At a press conference in San Francisco today, Ford Motor Co. president and CEO Mark Fields announced that the company had both acquired a rideshare startup called Chariot and made a significant investment in expanding the region’s bike-share program.

Ford’s sponsorship will see the Bay Area’s supply of shareable bikes expand from 700 to 7,000 by 2018, with 1,350 bikes going to the East Bay, and hundreds of new bike-share stations established to distribute the bikes.

The locations of the bike stations are still being determined, but these will be in and around Berkeley, Oakland and San Jose, not just in San Francisco.

The bike-share program is managed by the Metropolitan Transportation Commission in the Bay Area, and operated by a startup called Motivate, which also operates popular bike-share programs around the country, with their largest market in New York.

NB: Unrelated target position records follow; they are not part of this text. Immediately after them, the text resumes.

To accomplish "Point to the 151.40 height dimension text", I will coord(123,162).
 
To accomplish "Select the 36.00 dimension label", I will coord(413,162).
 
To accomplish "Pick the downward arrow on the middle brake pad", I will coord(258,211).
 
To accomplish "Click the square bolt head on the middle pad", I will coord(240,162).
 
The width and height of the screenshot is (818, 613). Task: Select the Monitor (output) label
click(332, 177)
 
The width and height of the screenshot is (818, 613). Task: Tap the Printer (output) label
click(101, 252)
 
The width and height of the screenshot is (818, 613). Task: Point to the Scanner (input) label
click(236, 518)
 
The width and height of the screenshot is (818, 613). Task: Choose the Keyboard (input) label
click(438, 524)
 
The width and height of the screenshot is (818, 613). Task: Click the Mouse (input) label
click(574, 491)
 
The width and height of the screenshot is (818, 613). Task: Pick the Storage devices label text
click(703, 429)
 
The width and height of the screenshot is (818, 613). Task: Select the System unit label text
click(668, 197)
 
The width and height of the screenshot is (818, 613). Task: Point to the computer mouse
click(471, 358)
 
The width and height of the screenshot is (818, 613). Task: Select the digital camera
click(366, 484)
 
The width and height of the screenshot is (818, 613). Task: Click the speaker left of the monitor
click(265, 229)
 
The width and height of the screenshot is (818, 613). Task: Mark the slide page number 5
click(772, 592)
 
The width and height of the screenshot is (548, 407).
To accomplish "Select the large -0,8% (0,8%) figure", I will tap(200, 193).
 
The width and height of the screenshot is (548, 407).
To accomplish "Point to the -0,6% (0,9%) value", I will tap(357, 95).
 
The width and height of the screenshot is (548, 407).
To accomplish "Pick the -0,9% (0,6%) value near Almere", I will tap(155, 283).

Motivate president and CEO Jay Walder said his company saw 10 million bike-share trips taken in New York in 2015, and that bike share would become part of the fabric of cities, increasingly. He did not offer projections for San Francisco bike-share usage.

In terms of technology, the bikes, now branded as the Ford GoBike, are not much to behold. They’re manufactured by Motivate and assembled domestically by Detroit Bikes.

They don’t include racks for cargo, a helmet or systems that would allow them to be parked or picked up anywhere. They’re more the sturdy, traditional bike-share bike with an electronic tracking and locking system.

In addition to ramping up the local, shareable bike supply, Ford will begin to show bike stations and available bikes within its Ford Pass app, said Fields.

Ford’s Pass app aims to be a single place where users can find available transportation or mobility options nearby whenever they need them.

Politicians and advocates — including San Francisco Mayor Ed Lee, Berkeley Mayor Tom Bates and San Jose Mayor and MTC Commissioner Sam Liccardo — showed up to ballyhoo the bike-share expansion and promote the idea that mobility options and transportation should be provided by not just public agencies but large, private sector partners.